__PROBLÈME À RÉSOUDRE__:
Recopiez mot pour mot l'extrait en entier sur le maintien en détention de Mohamed Boudrika.
====== EXTRAIT
Espérant bénéficier d’une liberté provisoire en attendant son jugement, Mohamed Boudrika voit ses espoirs s’évanouir. Ce jeudi, la chambre correctionnelle de la cour d’appel a tranché en faveur de la poursuite de sa détention à la prison locale d’Oukacha, à Aïn Sebaâ.
La cour d’appel de Casablanca a confirmé le maintien en détention provisoire de Mohamed Boudrika, refusant ainsi la demande de remise en liberté présentée par sa défense. L’ancien président du Raja de Casablanca devra donc attendre son procès derrière les barreaux.
Cette décision intervient après le rejet d’une requête déposée par ses avocats, qui tentaient d’obtenir sa libération conditionnelle. Une démarche jugée vaine, notamment en raison des tentatives de Boudrika pour retarder la procédure judiciaire et éviter son rapatriement au Maroc.
Rappelons que l’ancien dirigeant du Raja a été interpellé à l’aéroport de Hambourg, en Allemagne, le 16 juillet 2024, dans le cadre d’un mandat d’arrêt international lancé par les autorités marocaines.
============
====== INFORMATIONS FOURNIES
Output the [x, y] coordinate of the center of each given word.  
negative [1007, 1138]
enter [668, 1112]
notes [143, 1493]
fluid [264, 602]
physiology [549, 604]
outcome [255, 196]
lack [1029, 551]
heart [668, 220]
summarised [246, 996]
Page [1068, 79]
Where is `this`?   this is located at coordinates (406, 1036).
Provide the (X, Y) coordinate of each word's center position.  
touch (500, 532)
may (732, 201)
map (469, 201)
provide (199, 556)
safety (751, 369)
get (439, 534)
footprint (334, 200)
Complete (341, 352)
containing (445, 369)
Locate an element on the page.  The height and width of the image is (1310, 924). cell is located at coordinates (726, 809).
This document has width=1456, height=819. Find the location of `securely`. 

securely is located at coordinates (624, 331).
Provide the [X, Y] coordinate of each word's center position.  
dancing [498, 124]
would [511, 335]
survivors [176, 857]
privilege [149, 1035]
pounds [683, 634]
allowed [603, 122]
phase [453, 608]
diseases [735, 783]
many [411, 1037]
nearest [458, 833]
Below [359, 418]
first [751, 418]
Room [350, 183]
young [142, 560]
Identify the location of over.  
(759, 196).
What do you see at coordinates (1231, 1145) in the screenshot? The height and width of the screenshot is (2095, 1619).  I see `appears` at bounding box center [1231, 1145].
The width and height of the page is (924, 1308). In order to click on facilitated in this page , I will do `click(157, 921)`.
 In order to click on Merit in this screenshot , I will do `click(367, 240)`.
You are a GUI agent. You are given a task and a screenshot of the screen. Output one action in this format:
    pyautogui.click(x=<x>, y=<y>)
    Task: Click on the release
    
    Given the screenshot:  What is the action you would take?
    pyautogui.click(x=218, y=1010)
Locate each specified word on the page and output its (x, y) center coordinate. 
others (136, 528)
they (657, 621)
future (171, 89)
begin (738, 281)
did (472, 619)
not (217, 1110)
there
============
__SOLUTION PROPOSÉE__:
Espérant bénéficier d’une liberté provisoire en attendant son jugement, Mohamed Boudrika voit ses espoirs s’évanouir. Ce jeudi, la chambre correctionnelle de la cour d’appel a tranché en faveur de la poursuite de sa détention à la prison locale d’Oukacha, à Aïn Sebaâ.
La cour d’appel de Casablanca a confirmé le maintien en détention provisoire de Mohamed Boudrika, refusant ainsi la demande de remise en liberté présentée par sa défense. L’ancien président du Raja de Casablanca devra donc attendre son procès derrière les barreaux.
Cette décision intervient après le rejet d’une requête déposée par ses avocats, qui tentaient d’obtenir sa libération conditionnelle. Une démarche jugée vaine, notamment en raison des tentatives de Boudrika pour retarder la procédure judiciaire et éviter son rapatriement au Maroc.
Rappelons que l’ancien dirigeant du Raja a été interpellé à l’aéroport de Hambourg, en Allemagne, le 16 juillet 2024, dans le cadre d’un mandat d’arrêt international lancé par les autorités marocaines.